Step-by-step explanation:
The question asks about what type of risk remains after an organization implements internal controls. The correct answer is b. residual risk. Internal controls are processes put in place by management to ensure the integrity of financial and accounting information, promote accountability, and prevent fraud. However, no system is perfect, and there is always some level of risk that is not completely eliminated by these controls. This remaining risk is known as residual risk.
Inherent risk refers to the exposure to risk in the absence of any actions by management to control or mitigate that risk. Risk appetite is the amount of risk an organization is willing to accept in pursuit of its objectives before action is deemed necessary to reduce the risk.
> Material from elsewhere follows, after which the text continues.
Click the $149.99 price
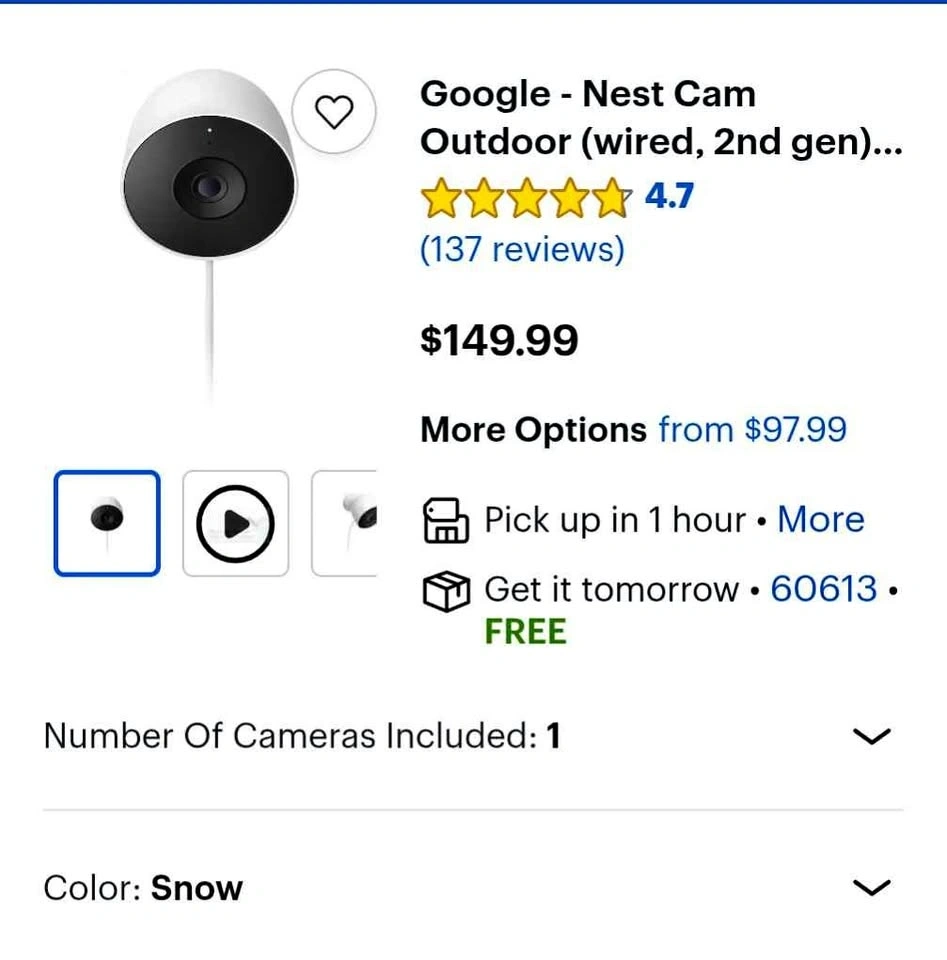This screenshot has width=947, height=960. (x=499, y=341)
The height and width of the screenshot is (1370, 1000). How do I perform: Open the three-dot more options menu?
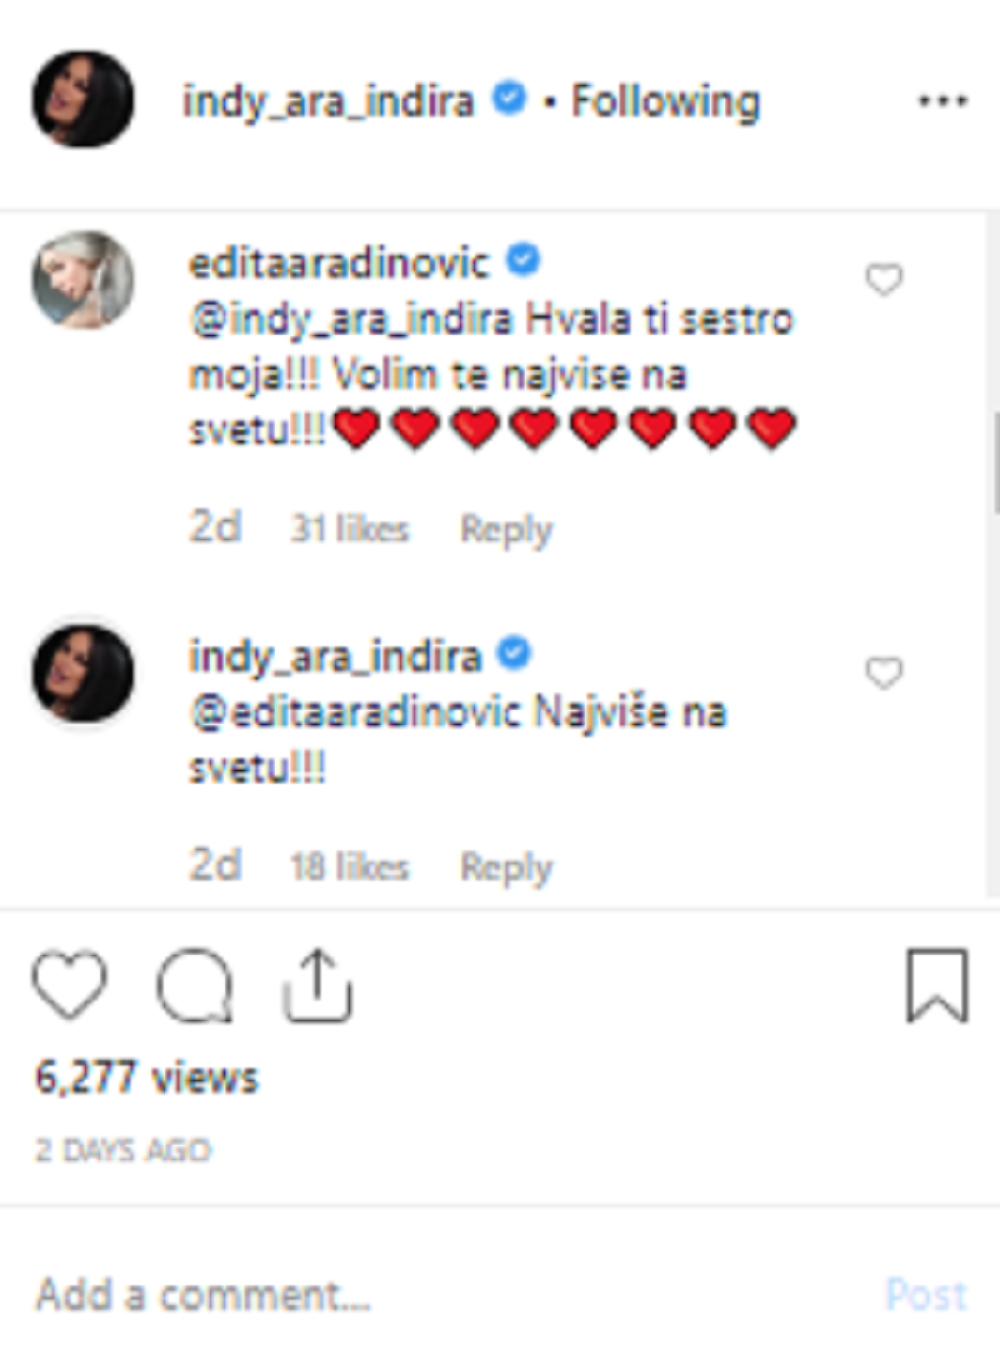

Risk assessment is the process of identifying risks and evaluating their potential impact, which is typically performed before controls are implemented to help guide what controls should be put in place.
In summary, residual risk is the exposure that exists after all controls are in place and is a reflection of the effectiveness, or lack thereof, of the internal controls implemented. It is an essential concept in risk management because it helps organizations understand and prepare for the level of exposure they have to potential threats even after taking precautionary steps.